EXTRAIT CHOISI
####################

Élections à Genève«Autant d’incertitudes, je n’avais jamais vu ça»
Deux anciens ténors de la politique genevoise établissent les scénarios possibles des élections cantonales, dimanche.

- par
- David Ramseyer
Multiplication des listes nées de divisions internes, à droite comme à gauche, défiance face aux partis traditionnels et à «l’establishment», nombre record de candidats… Un mot désigne le climat à l’aube des élections cantonales, dimanche: incertitude. C’est le qualificatif martelé par deux anciennes figures politiques du canton. Observateurs attentifs des affaires publiques, mais détachés des combats partisans, l’ex-conseillère nationale et aux États Liliane Maury Pasquier (PS), ainsi que l’ancien conseiller d’État libéral Claude Haegi avouent «ne jamais avoir vu pareille configuration. Il est très difficile de dire qui va gagner et qui va perdre.»
L’ordre établi contesté
Le nombre de listes (12, un record), dont plusieurs très proches idéologiquement, va forcément disperser les voix. Avec un quorum de 7%, soit le pourcentage minimum requis pour entrer au Grand Conseil, les «petites» formations en lice risquent bien de ne jamais s’asseoir sur les bancs du Parlement. Mais ce n’est pas une certitude absolue, selon Liliane Maury Pasquier. «Dans un monde qui ne met plus en valeur le compromis mais valorise le clash et la critique, ces formations construites sur la méfiance, voire l’opposition aux partis traditionnels attirent un électorat qui juge négativement les politiciennes et politiciens actuels et leur gestion.»
La socialiste nuance cependant son propos. «En cette période de crises majeures – inflation, réchauffement climatique, guerre en Ukraine –, tout le monde cherche à se rassurer. Un rôle que les partis établis peuvent endosser, car ils ont de l’expérience et les gens connaissent leurs priorités.» Claude Haegi abonde: «Les «sachants» de tous bords passent beaucoup de temps à critiquer, sans offrir une vision d’avenir; cela ne passe pas forcément auprès de la population. Les partis traditionnels gardent un socle important.»

####################

ENTRÉES RÉPERTORIÉES
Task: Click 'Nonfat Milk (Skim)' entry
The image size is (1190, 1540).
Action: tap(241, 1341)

####################

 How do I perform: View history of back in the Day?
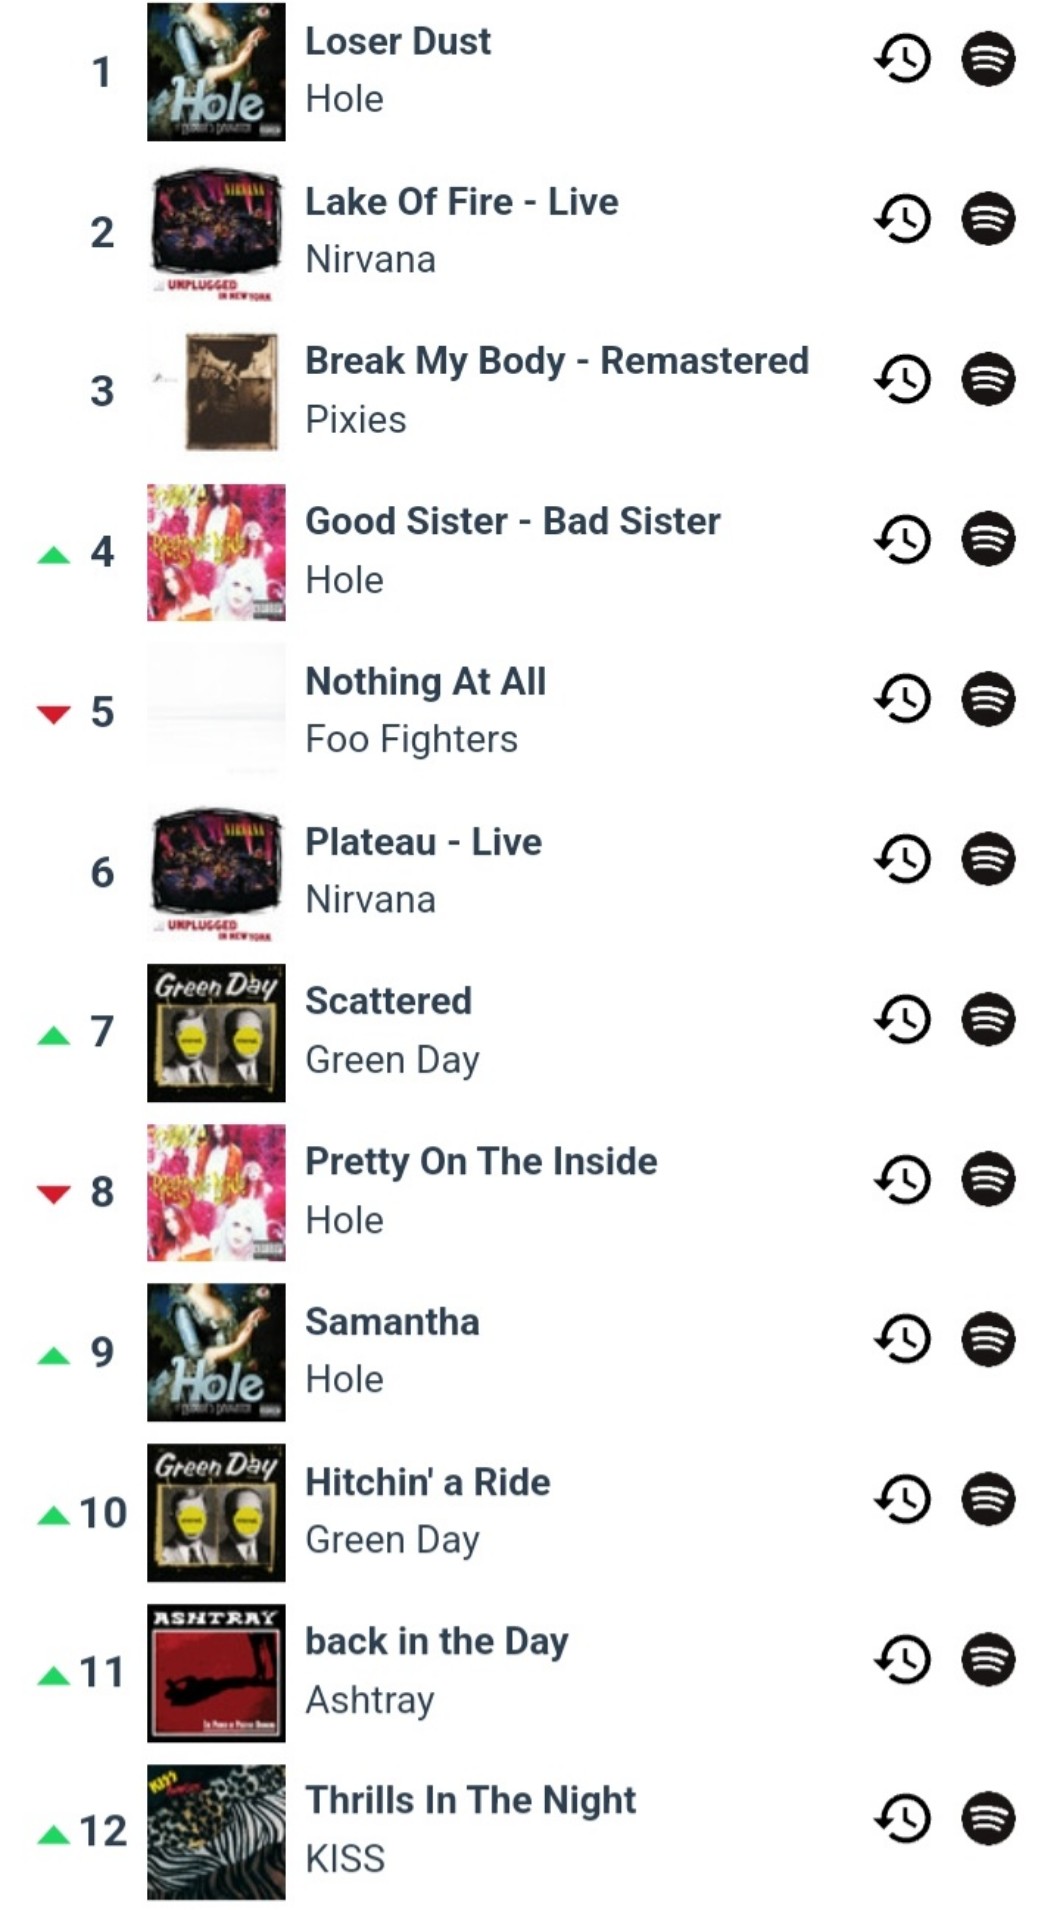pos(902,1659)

####################

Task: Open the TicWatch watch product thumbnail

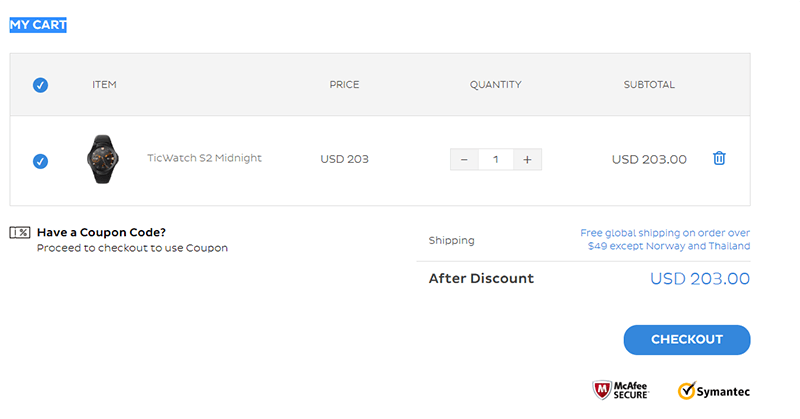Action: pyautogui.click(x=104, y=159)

####################

MISE EN PRATIQUE
1. Traduisez en anglais la phrase suivante de l'article sur les élections genevoises : « Le nombre de listes (12, un record), dont plusieurs très proches idéologiquement, va forcément disperser les voix. »
2. Prolongez l'article sur les élections cantonales à Genève en reprenant après sa dernière phrase.

RÉSULTATS
1. The number of lists (12, a record), several of which are ideologically very close, will inevitably split the vote.

2.
Valse des sièges
Ainsi, pour nos deux experts, le PLR, le PS, les Verts et très probablement Le Centre ainsi que l’UDC conserveront une députation. Quant à savoir combien ils auront d’élus, c’est une autre histoire. «La disparition probable au Grand Conseil de l’extrême gauche divisée, peut-être du MCG, conjuguée à une possible arrivée des Vert’libéraux, va rebattre les cartes et largement redistribuer les sièges. La force des uns dépendra beaucoup de la faiblesse des autres.»
Électorat volatil
Pour ajouter à la confusion, il faut aussi prendre en compte une nouvelle donne, appuie Claude Haegi. «Avant, certains thèmes étaient vus comme l’apanage quasi exclusif d’une formation ou d’un bord politique. Ce n’est plus le cas. Regardez la question climatique: pratiquement tout le monde en a fait une priorité. Dès lors, le citoyen concerné par l’environnement ne vote plus forcément pour les Verts.» L’électorat serait donc plus volatil aujourd’hui.
Nom ronflant pas suffisant
Enfin, la notoriété de certains candidats à la tête de listes nouvelles, a priori minoritaires, ou en danger, va-t-elle influer sur les résultats au Grand Conseil? «À droite comme à l’extrême gauche, il y a des ego actifs en politique depuis longtemps qui refusent que le monde se passe d’eux, sourit Liliane Maury Pasquier. Certes, ils attirent indéniablement des voix, mais un nom seul ne suffit pas à assurer une place à un groupe entier au Parlement.»
Quatre candidats assurés de siéger au Conseil d’État
Tant pour Liliane Maury Pasquier que pour Claude Haegi, un même quatuor se détache pour l’élection au Conseil d’État. Selon eux, un siège au chaud attend les sortants Nathalie Fontanet (PLR), Antonio Hodgers (Les Verts) et Thierry Apothéloz (PS) ainsi qu’a priori la seconde candidate socialiste, Carole-Anne Kast. Pour les trois places restantes au sein du collège, nos observateurs ne se risquent pas à des pronostics précis. D’après eux, cela se jouera entre la PLR Anne Hiltpold, le duo du Centre composé de Delphine Bachmann et Xavier Magnin, la sortante Fabienne Fischer (Les Verts) et son prédécesseur, Pierre Maudet (Libertés et Justice sociale). «Mais si d’aventure Mauro Poggia (MCG) venait finalement à se représenter, nul doute qu’il aurait de très bonnes chances», parient nos experts.